[単語と項目の位置のデータ]
== == ==

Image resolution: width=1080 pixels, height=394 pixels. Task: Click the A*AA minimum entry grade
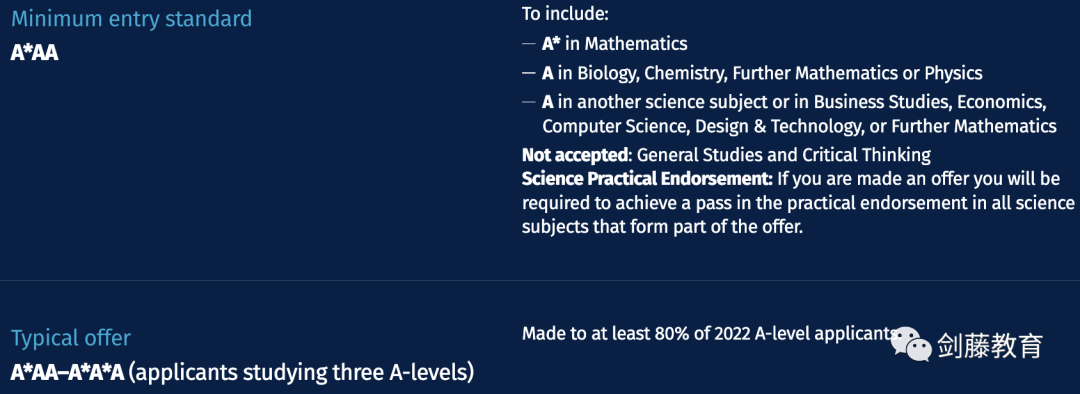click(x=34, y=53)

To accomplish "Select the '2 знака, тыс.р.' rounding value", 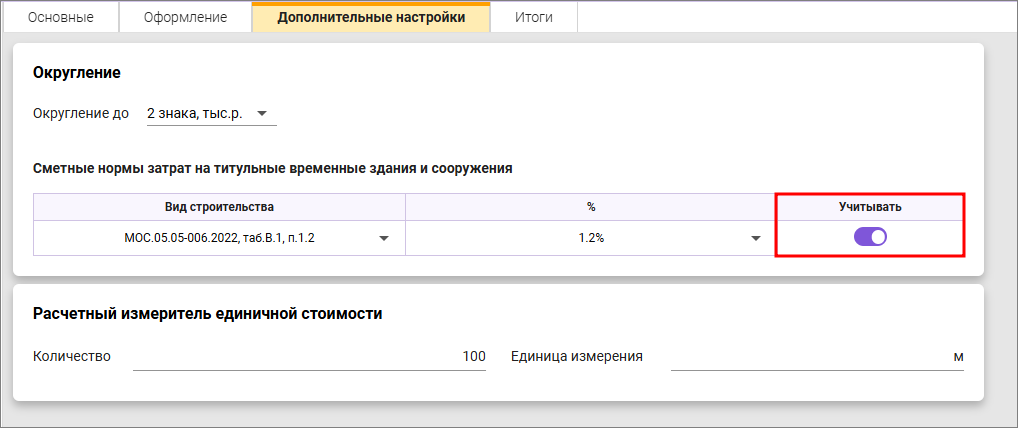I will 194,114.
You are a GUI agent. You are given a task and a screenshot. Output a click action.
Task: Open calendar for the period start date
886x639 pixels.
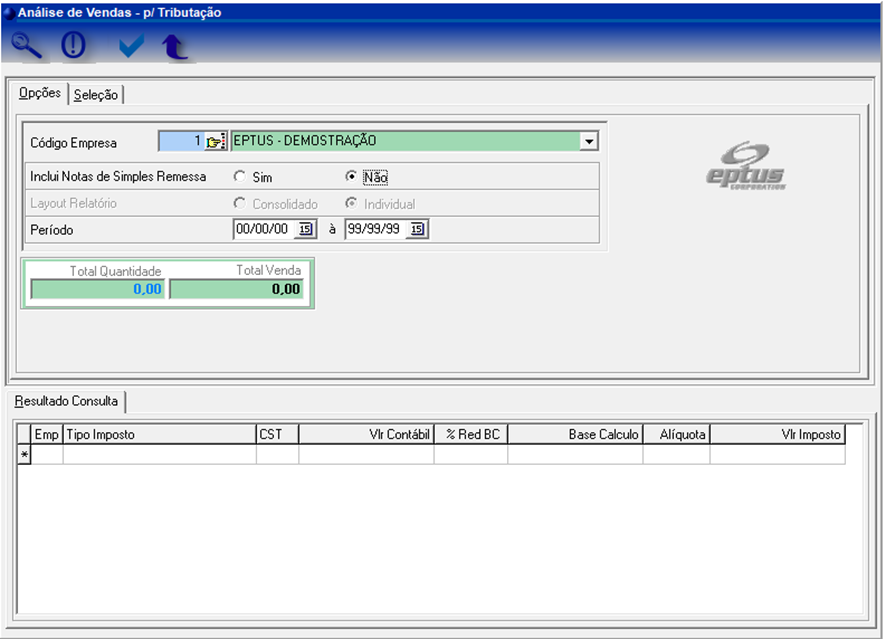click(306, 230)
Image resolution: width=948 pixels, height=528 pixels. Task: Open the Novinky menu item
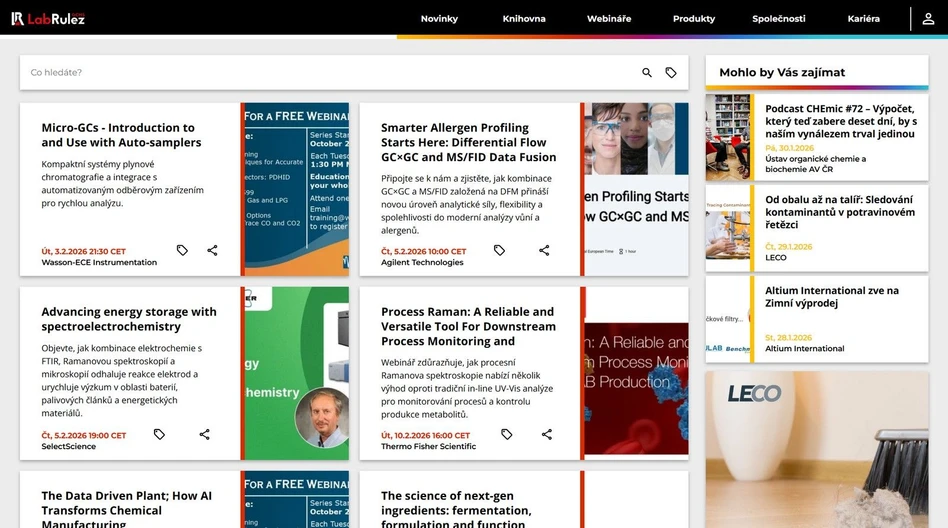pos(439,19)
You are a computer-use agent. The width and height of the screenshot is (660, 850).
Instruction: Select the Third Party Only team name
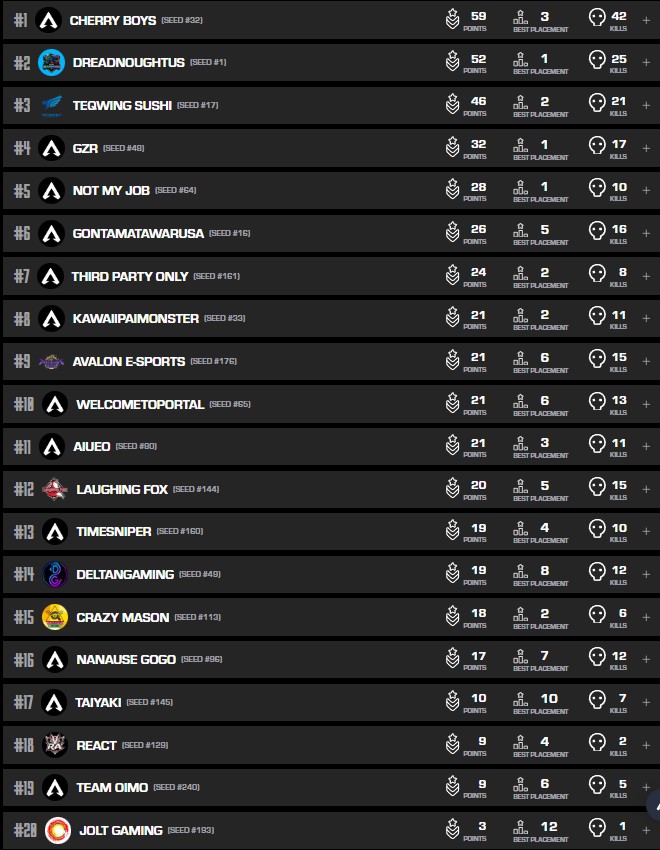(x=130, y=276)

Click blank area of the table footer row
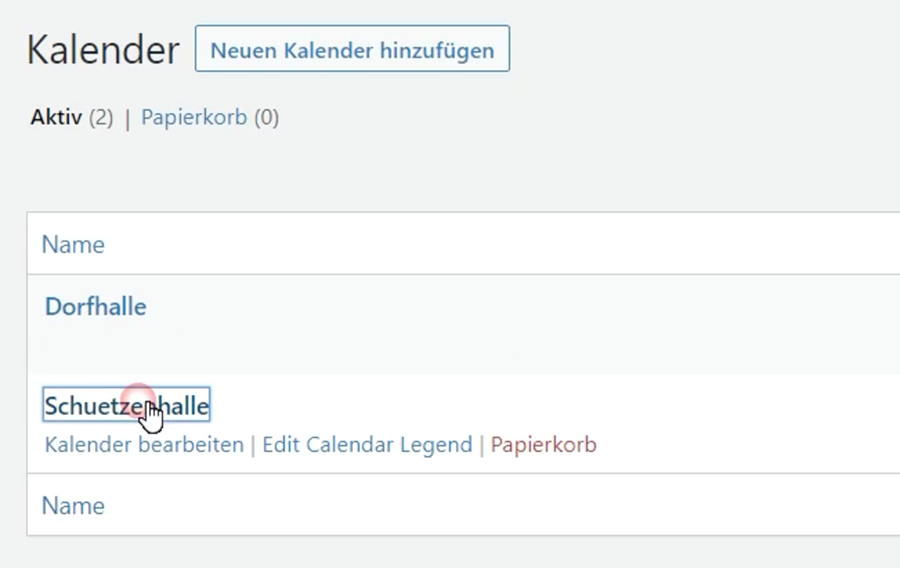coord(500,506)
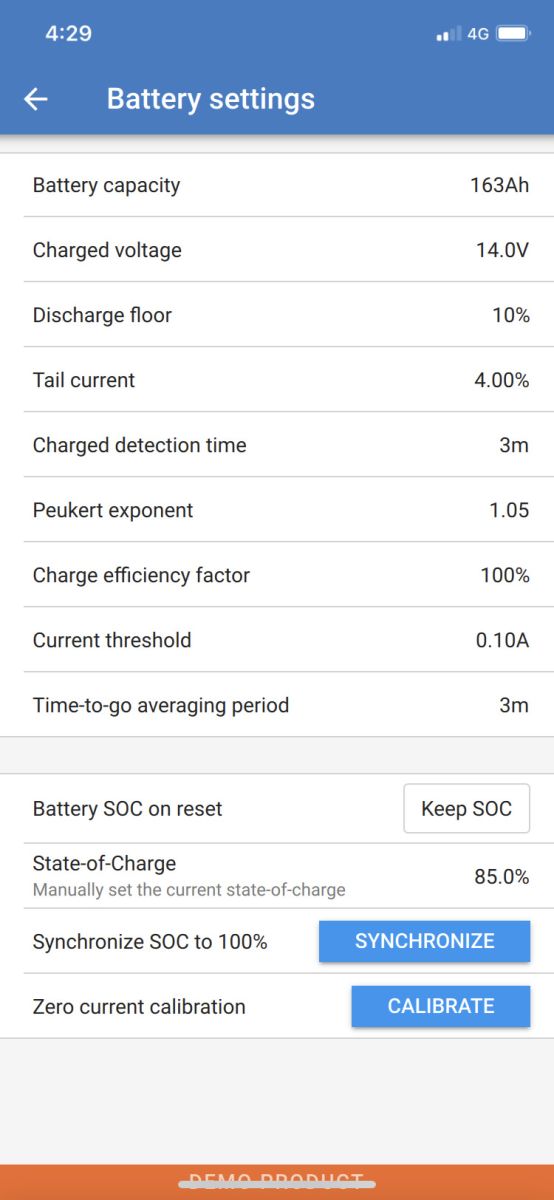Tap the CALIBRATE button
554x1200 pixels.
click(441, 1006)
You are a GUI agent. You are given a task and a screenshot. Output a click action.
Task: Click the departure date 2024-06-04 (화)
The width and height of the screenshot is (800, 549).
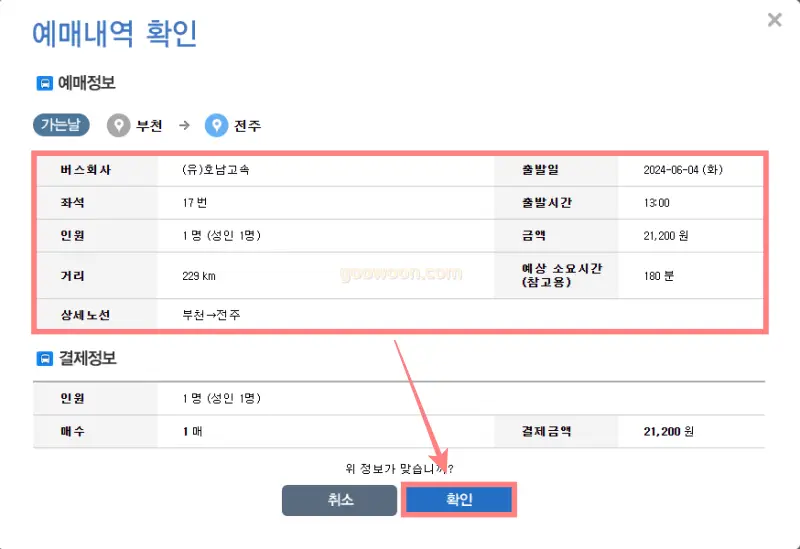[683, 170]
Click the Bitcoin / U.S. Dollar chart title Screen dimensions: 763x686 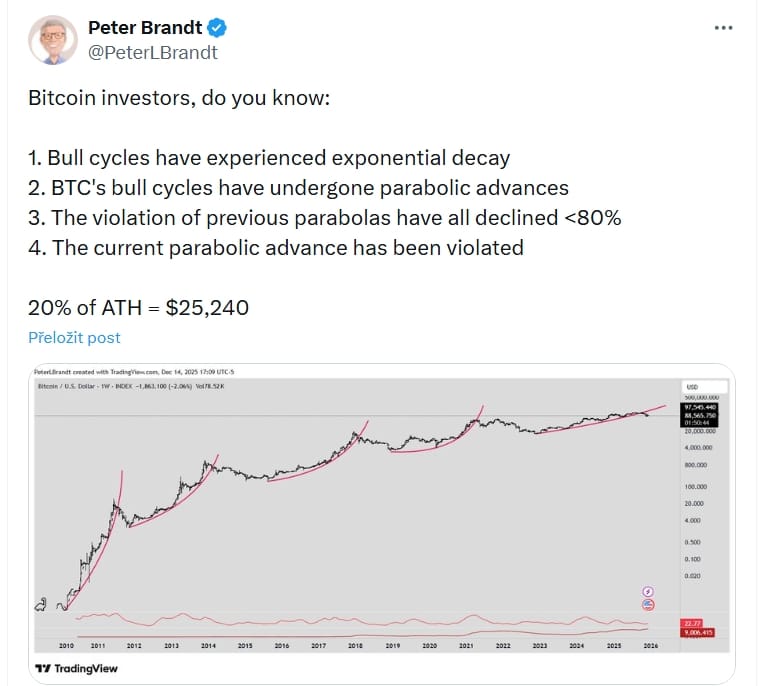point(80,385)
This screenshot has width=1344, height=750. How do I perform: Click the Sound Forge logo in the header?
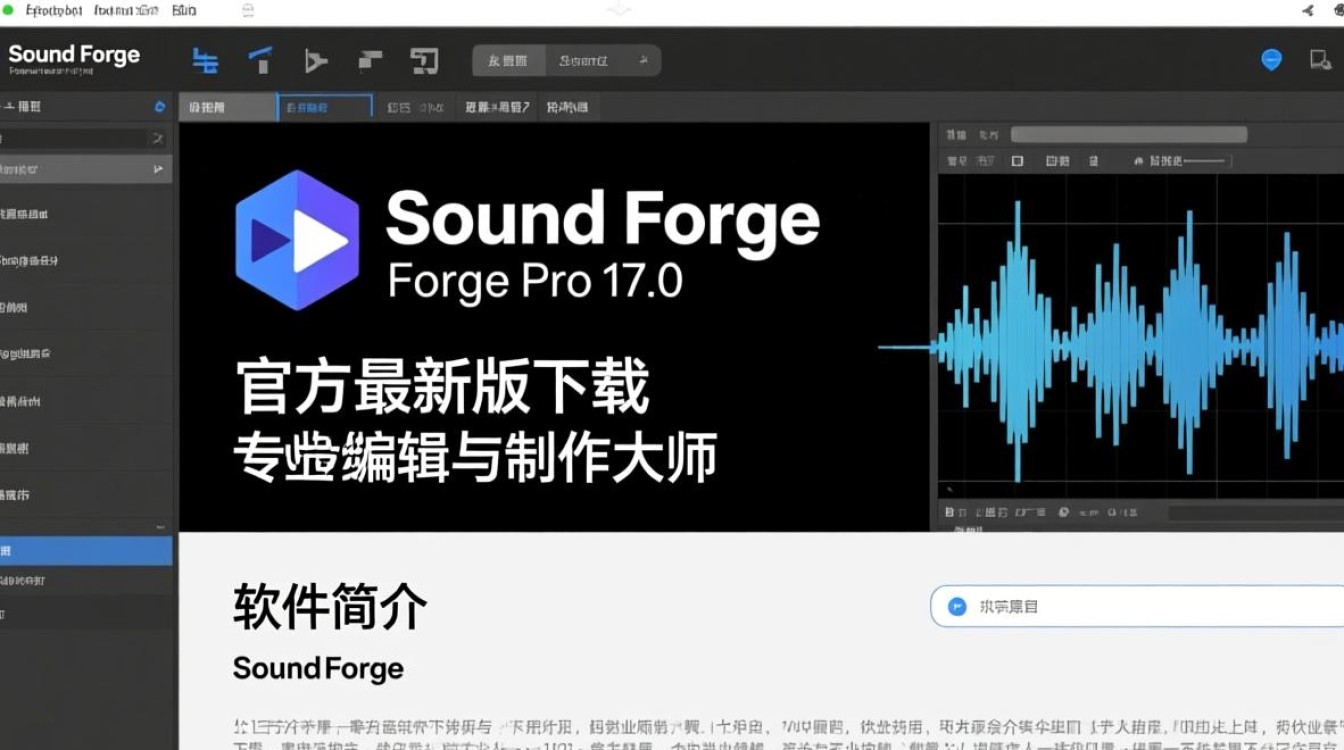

== == ==

# やること:
上の行のうち、文字列「date」を含む行の数を数字だけで答えよ。

# 解答:
2